Air pollution from cars worsens Covid-19 effects, claims Italian researchers

Virus may be attaching itself to airborne particles from exhaust fumes

The research, carried out by the universities of Bologna and Bari, has raised the possibility that the Corona-19 virus cells could attach themselves to the tiny particles of soot, the infamous ‘particulate matter’ which is part of the exhaust fumes of passing vehicles

The research, carried out by the universities of Bologna and Bari, has raised the possibility that the Corona-19 virus cells could attach themselves to the tiny particles of soot, the infamous ‘particulate matter’ which is part of the exhaust fumes of passing vehicles

 

Higher levels of air pollution could be worsening the effects of Covid-19, while Italian researchers have raised the possibility that the virus could be hijacking airborne soot particles to remain in the air for longer.

The research, carried out by the universities of Bologna and Bari, has raised the possibility that the Corona-19 virus cells could attach themselves to the tiny particles of soot, the infamous ‘particulate matter’ which is part of the exhaust fumes of passing vehicles.

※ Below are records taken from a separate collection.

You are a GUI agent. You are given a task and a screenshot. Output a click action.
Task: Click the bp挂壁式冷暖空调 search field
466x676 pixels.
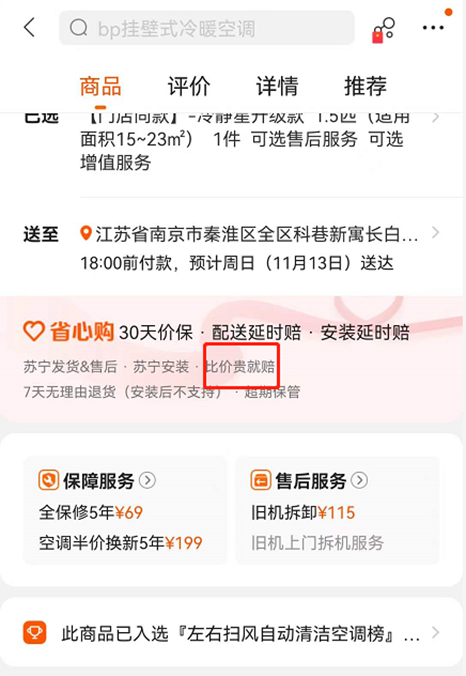click(x=206, y=28)
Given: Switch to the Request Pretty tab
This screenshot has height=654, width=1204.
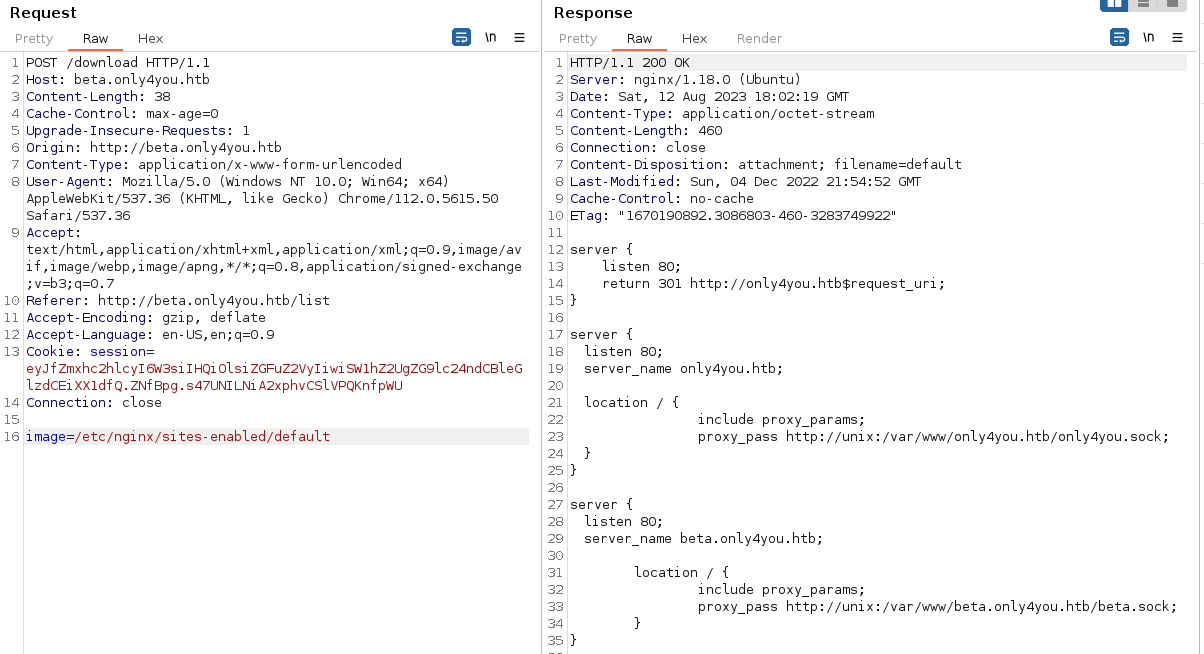Looking at the screenshot, I should 34,39.
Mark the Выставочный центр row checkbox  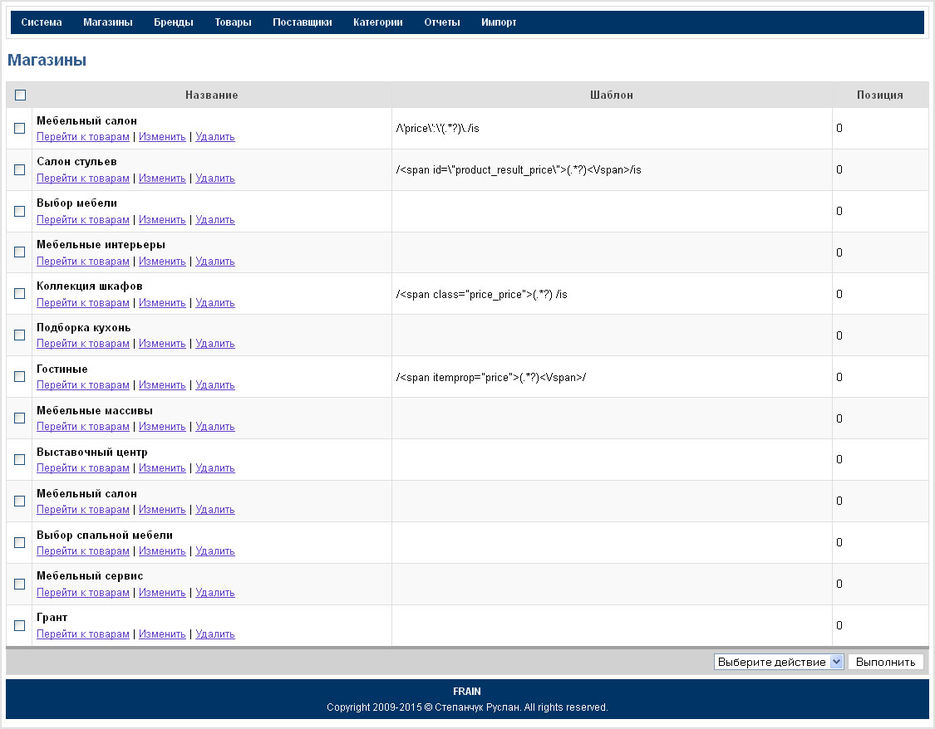pyautogui.click(x=20, y=460)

Such particulates have been coming under increasing scrutiny in recent years, as part of the general debate over the use of diesel fuel. Increasingly tough legislation has seen exhaust filters, designed to trap such particles, fitted to the exhausts of almost all new cars, including models with petrol engines, but older vehicles will still continue to spew particulates for some time.

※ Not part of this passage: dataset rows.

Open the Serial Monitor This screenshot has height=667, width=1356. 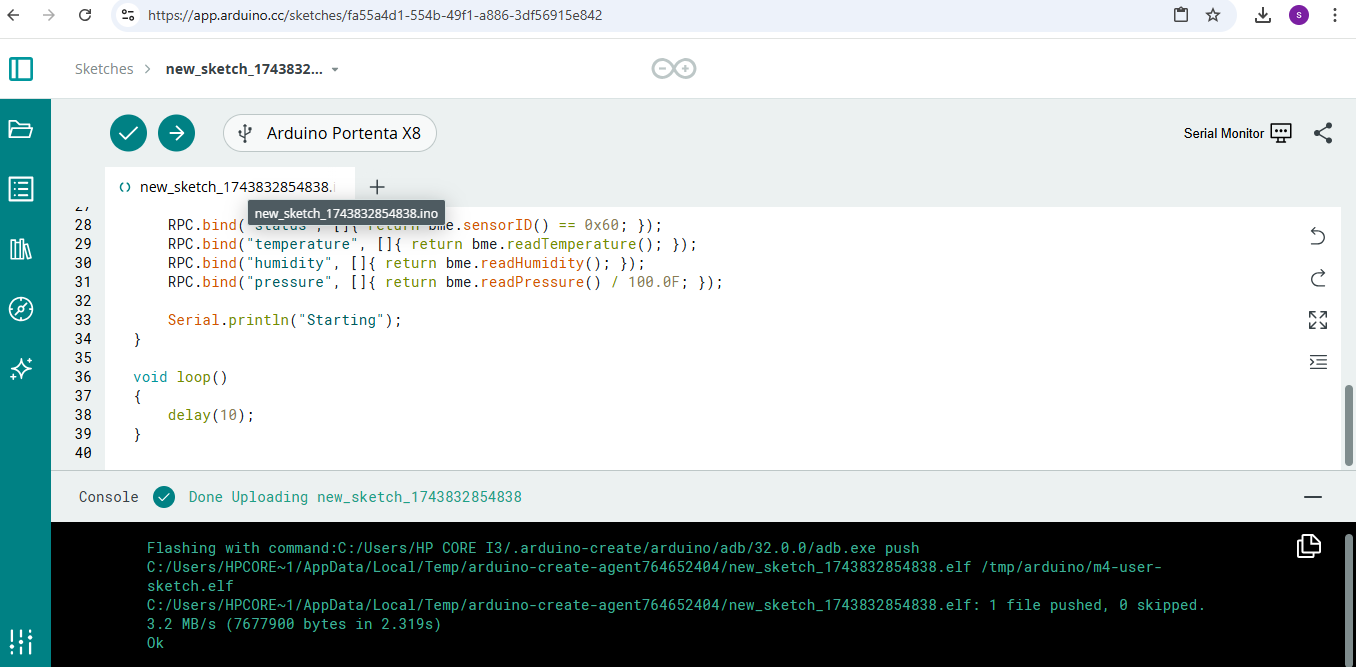(x=1237, y=132)
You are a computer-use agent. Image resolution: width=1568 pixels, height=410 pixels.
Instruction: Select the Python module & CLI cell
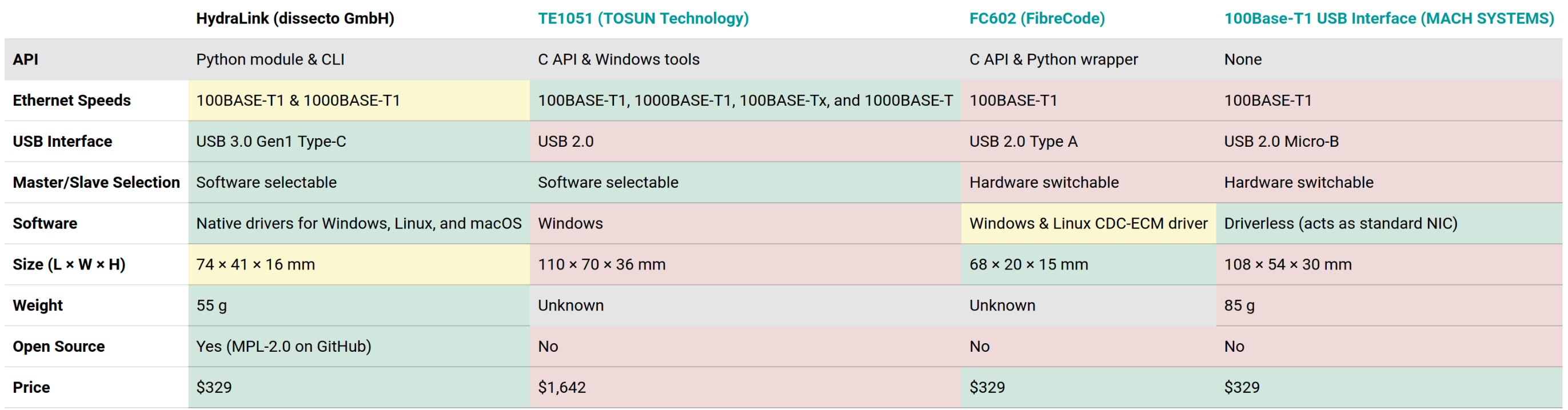358,59
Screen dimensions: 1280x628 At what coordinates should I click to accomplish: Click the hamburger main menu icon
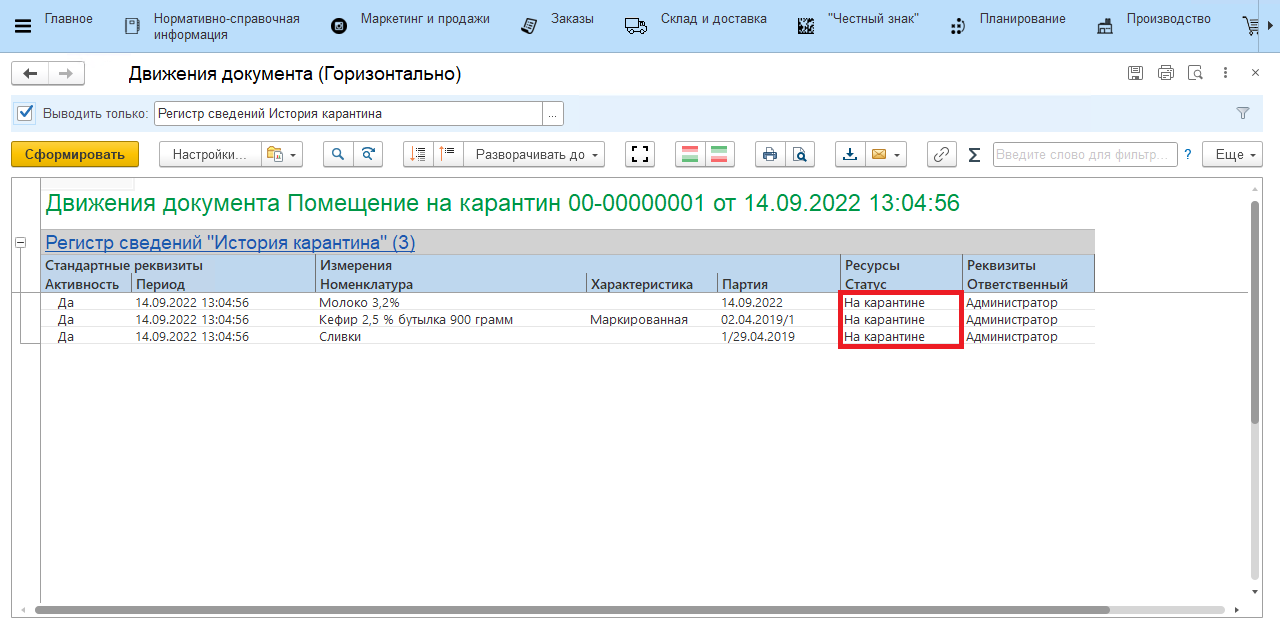(22, 27)
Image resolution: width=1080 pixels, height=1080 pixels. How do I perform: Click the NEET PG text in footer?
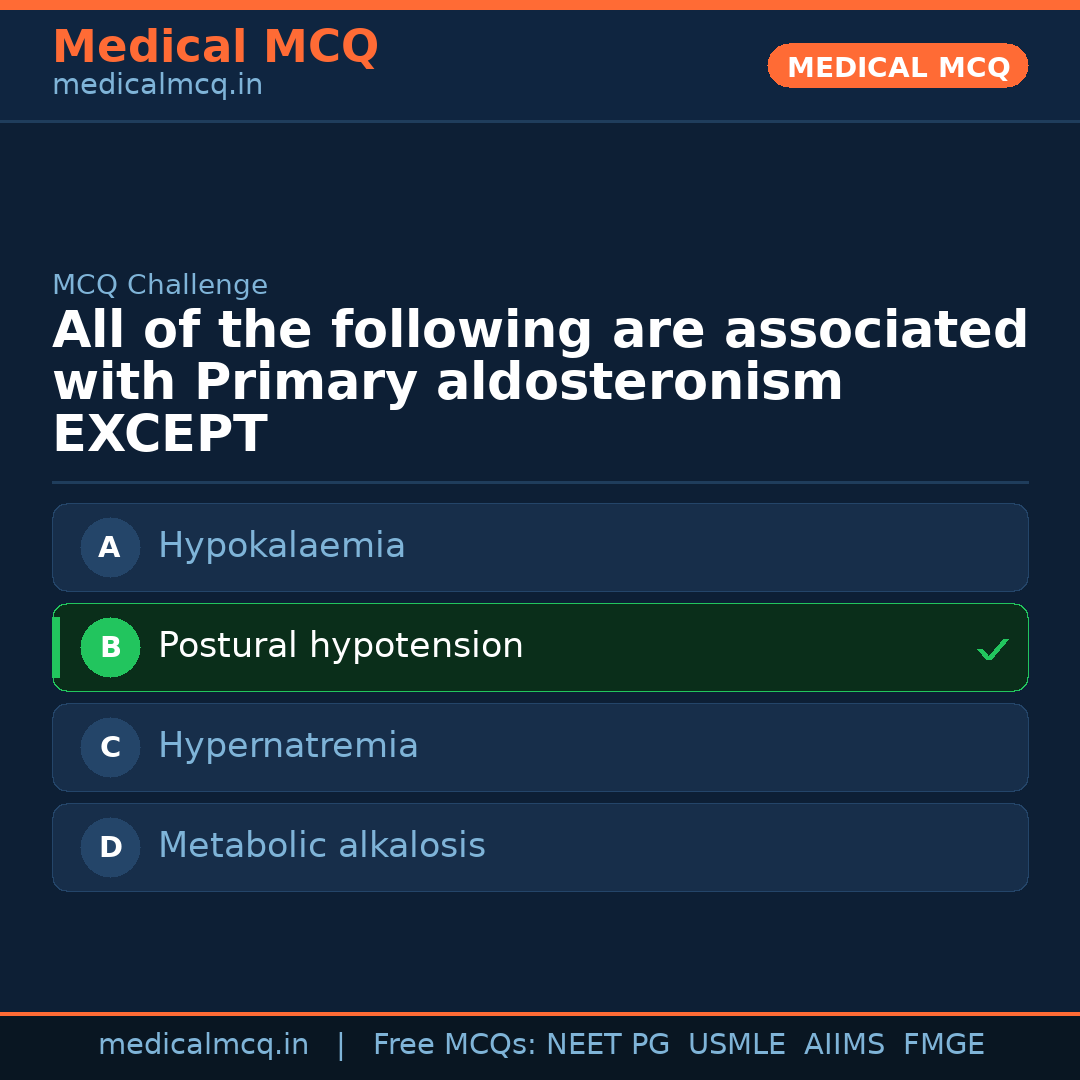coord(608,1045)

The Italian suggestion that Covid-19 is attaching itself to particulate matter and using that as a sort of transport to the human lung work is more of a hypothesis than a solid theory for now, but there is certainly a correlation between the high mortality rates seen in Wuhan in China, and the Lombardy region of Italy, and the air pollution levels in those areas.

These particles are tiny - less than ten microns across (a human hair some fifty times thicker) - and so are easily absorbed into the lungs. For decades, they have been known to be cancer-causing, but their potential relationship to the virus is less well understood.

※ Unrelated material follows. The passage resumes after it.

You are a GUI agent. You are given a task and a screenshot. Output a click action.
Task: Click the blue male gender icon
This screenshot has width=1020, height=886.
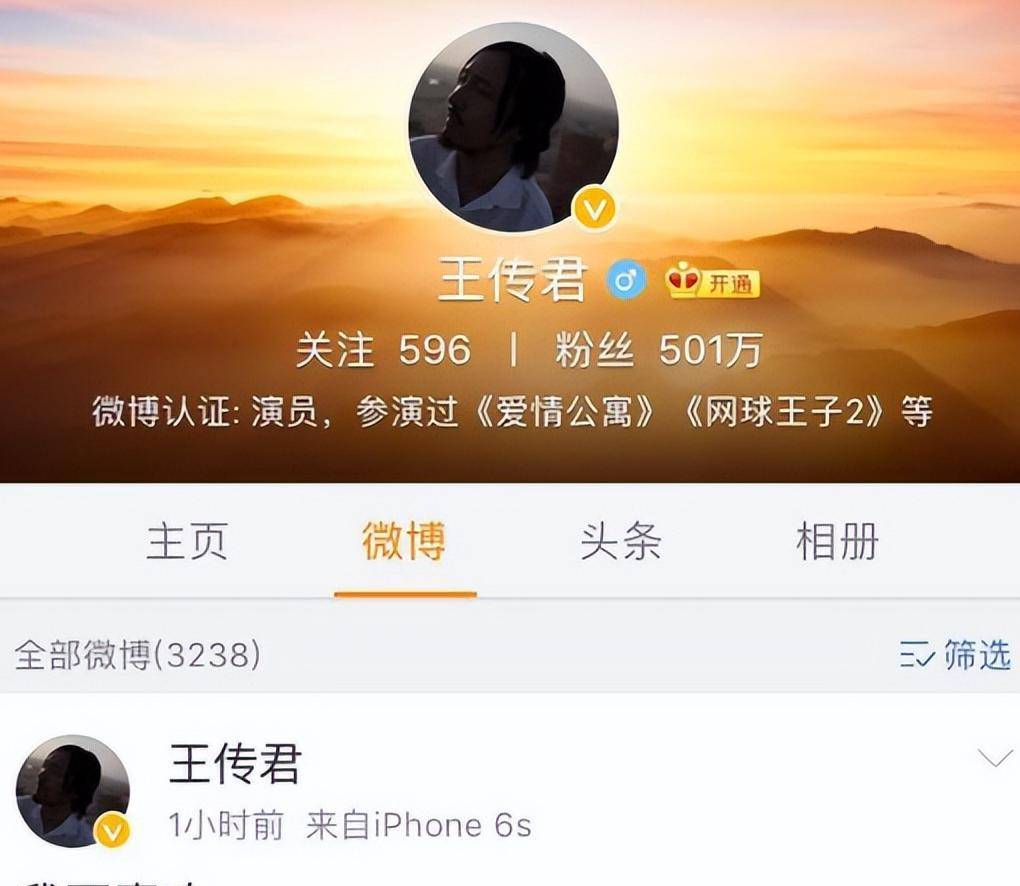[626, 280]
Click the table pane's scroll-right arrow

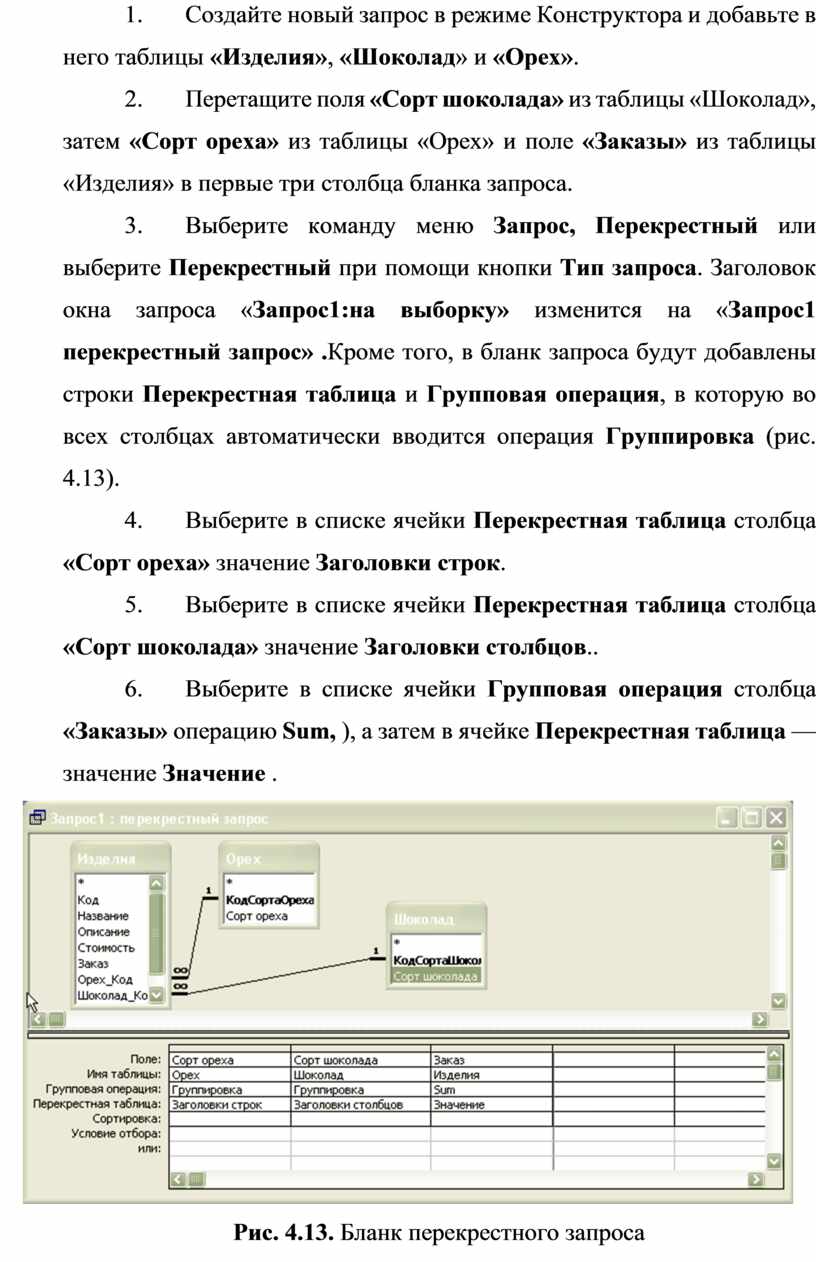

Work by the New England Journal Of Medicine seems to back up the Italian research, although only to the extent that it confirms the correlation between high levels of air pollution and the faster spread of Covid-19. The Journal suggests that the relationship may be more complex than simply having the virus float along on airborne particles.

It could be that the way the pollution triggers other interactions with the surrounding air, or incoming sunlight, is possibly protecting the virus from such things as would normally destroy it out in the open - ultra-violet light for example. An analysis of the data by the Italian Society of Environmental Medicine (SIMA) found that particulate matter concentrations between February 10th and 29th coincided with contagion of Covid-19 up to March 3rd.

The suggestion that Covid-19 has been using particulate matter as a form of transport has been rubbished by some, notably the Italian Aerosols Society, which said that the interaction simply ins’t sufficiently understood. Then again, it’s possible that the virus doesn’t need any direct help from airborne pollutants - the pollution could have done enough to worsen the effects of the virus all on its own.

According to environmental lobby group Transport & Environment (T&E): “Poor air quality has been shown to cause hypertension, diabetes and respiratory diseases - conditions that doctors have started to link to deaths from the pandemic.”

The effects of air pollution - the triggering of respiratory disease, the weakening of immune systems - is what gives any virus the best chance of killing a potential host. Emissions from fossil fuel cars weaken the resilience of those with chronic lung and heart conditions, the European Respiratory Society (ERS) warned.

“Urban air quality has improved in the last half century, but petrol and especially diesel vehicle fumes remain a serious problem,” said Dr Sara De Matteis, associate professor in occupational and environmental medicine at Cagliari University, Italy, and member of the ERS environmental health committee.

“Even the latest diesel engines emit dangerous levels of pollution. Patients with chronic lung and heart conditions caused or worsened by long-term exposure to air pollution are less able to fight off lung infections and more likely to die. This is likely also the case for Covid-19. By lowering air pollution levels we can help the most vulnerable in their fight against this and any possible future pandemics.”

Even without a pandemic virus sweeping through the population, some 400,000 deaths every year, across Europe, are linked to air pollution according to the European Environment Agency.

The lockdowns currently being experienced may be helping to stop the spread of the disease not merely through reduced person-to-person contact, but also through reductions in local air pollution. Satellite images of northern Italy have shown a dramatic fall in the amount of nitrogen dioxide in the air, as traffic has been so reduced.

“The air may be clearing in Italy, but the damage has already been done to human health and people’s ability to fight off infection,” said Sascha Marschang, acting secretary general of the European Public Health Alliance. “Governments should have tackled chronic air pollution long ago, but have prioritised the economy over health by going soft on the auto industry. Once this crisis is over, policymakers should speed up measures to get dirty vehicles off our roads. Science tells us that epidemics like Covid-19 will occur with increasing frequency. So cleaning up the streets is a basic investment for a healthier future.”